== Material ==
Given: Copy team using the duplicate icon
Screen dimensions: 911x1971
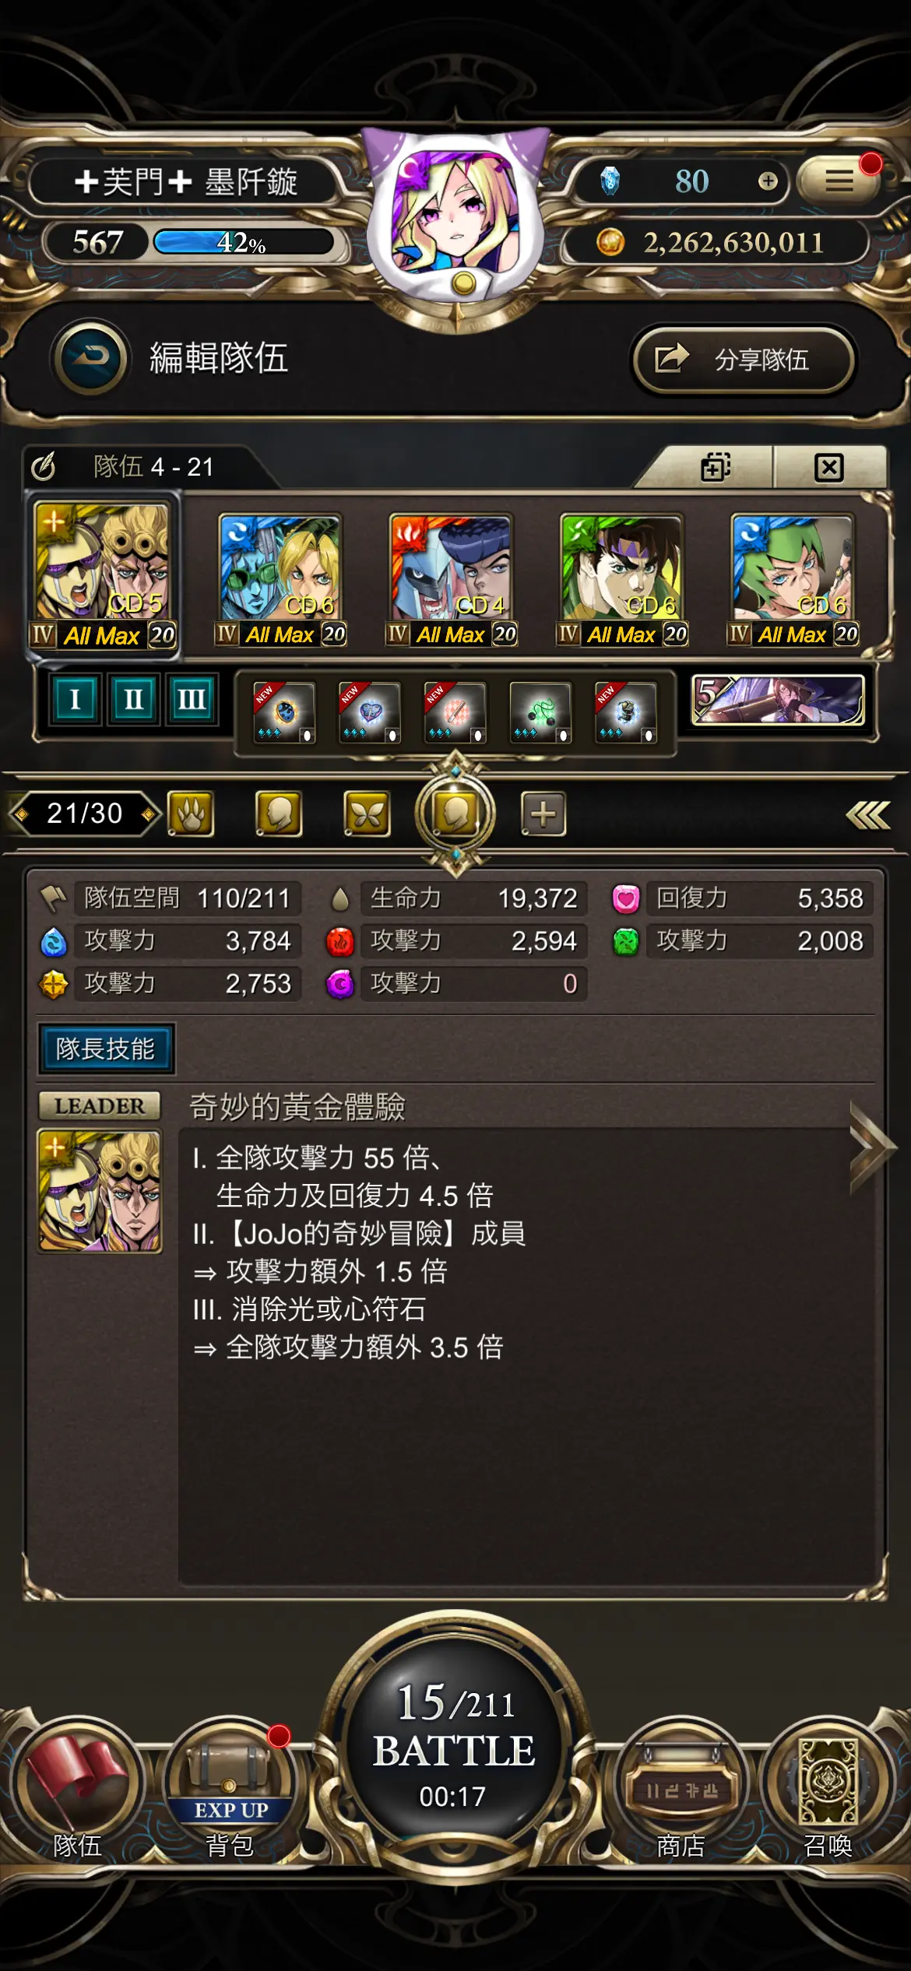Looking at the screenshot, I should click(715, 467).
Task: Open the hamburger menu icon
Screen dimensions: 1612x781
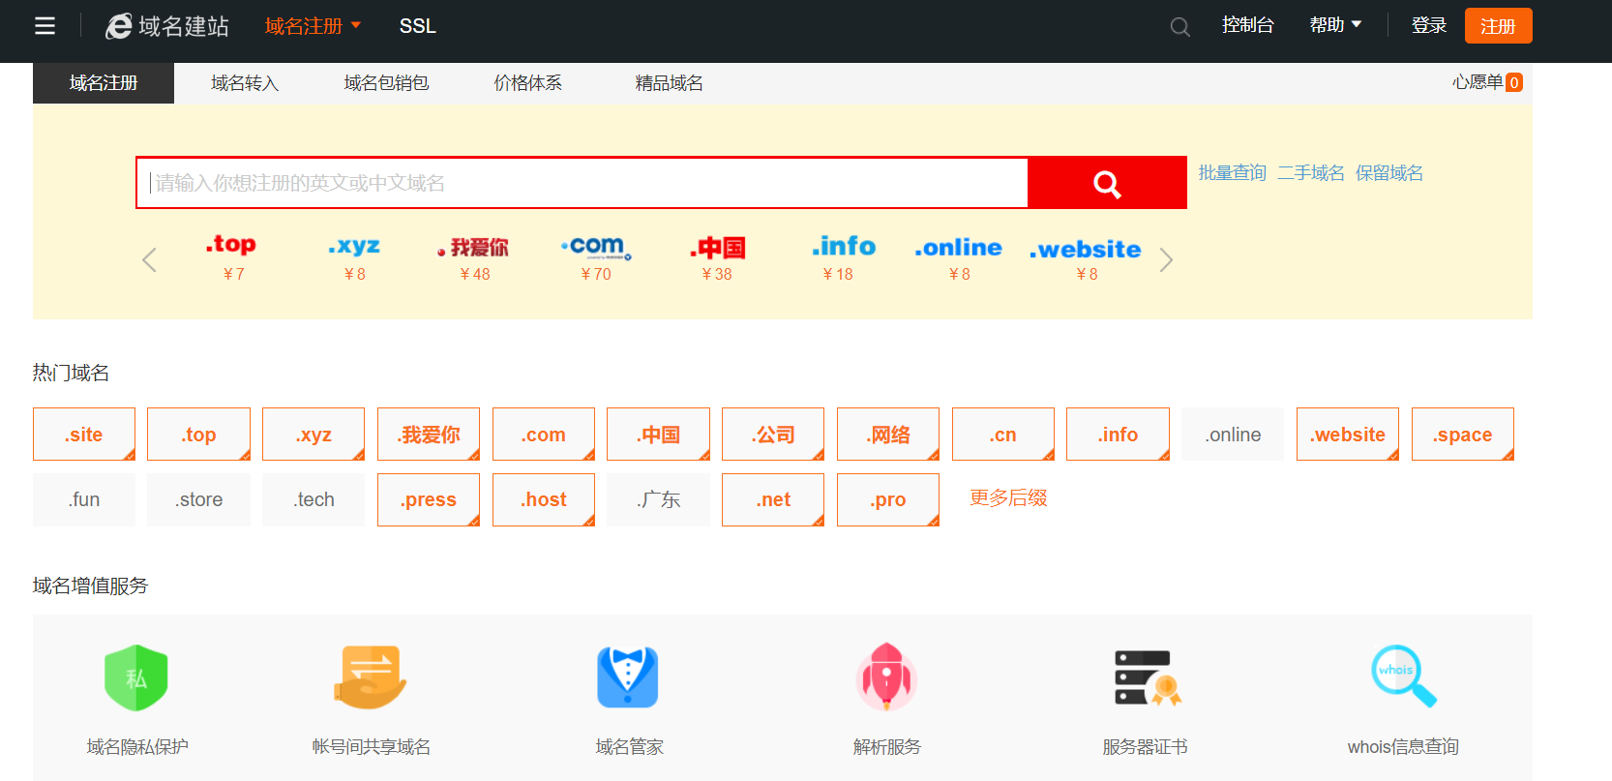Action: click(45, 26)
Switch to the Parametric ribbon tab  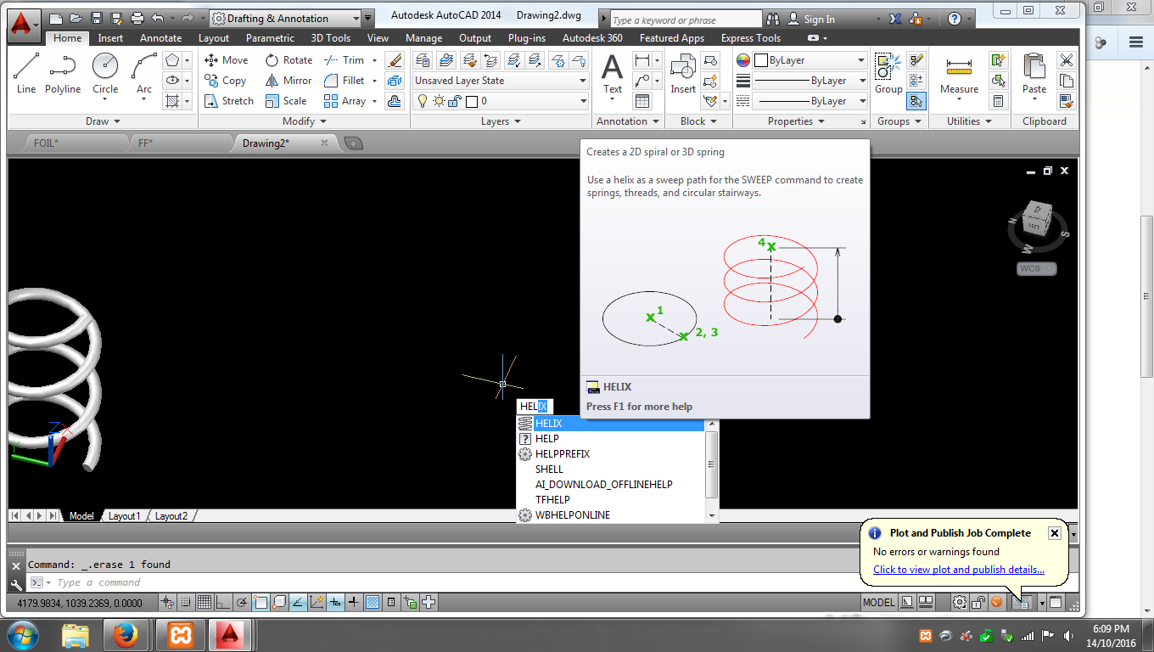(x=269, y=37)
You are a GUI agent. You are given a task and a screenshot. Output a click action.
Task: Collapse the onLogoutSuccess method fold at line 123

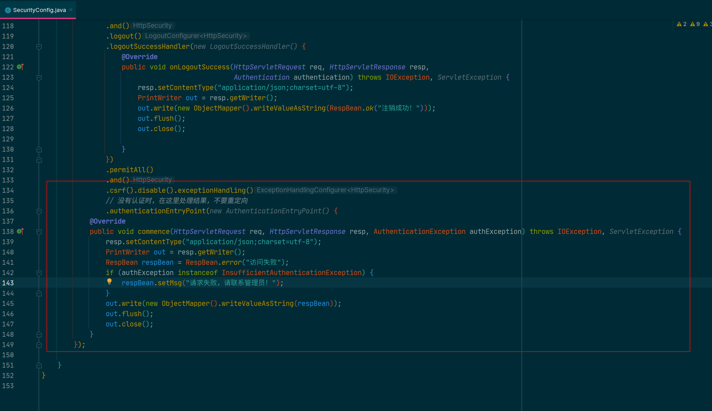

== Short problem ==
Which lines of the data above contain the word "icon"? Report each one.

== Response to this exercise ==
Given: Copy team using the duplicate icon
Task: Open the hamburger menu icon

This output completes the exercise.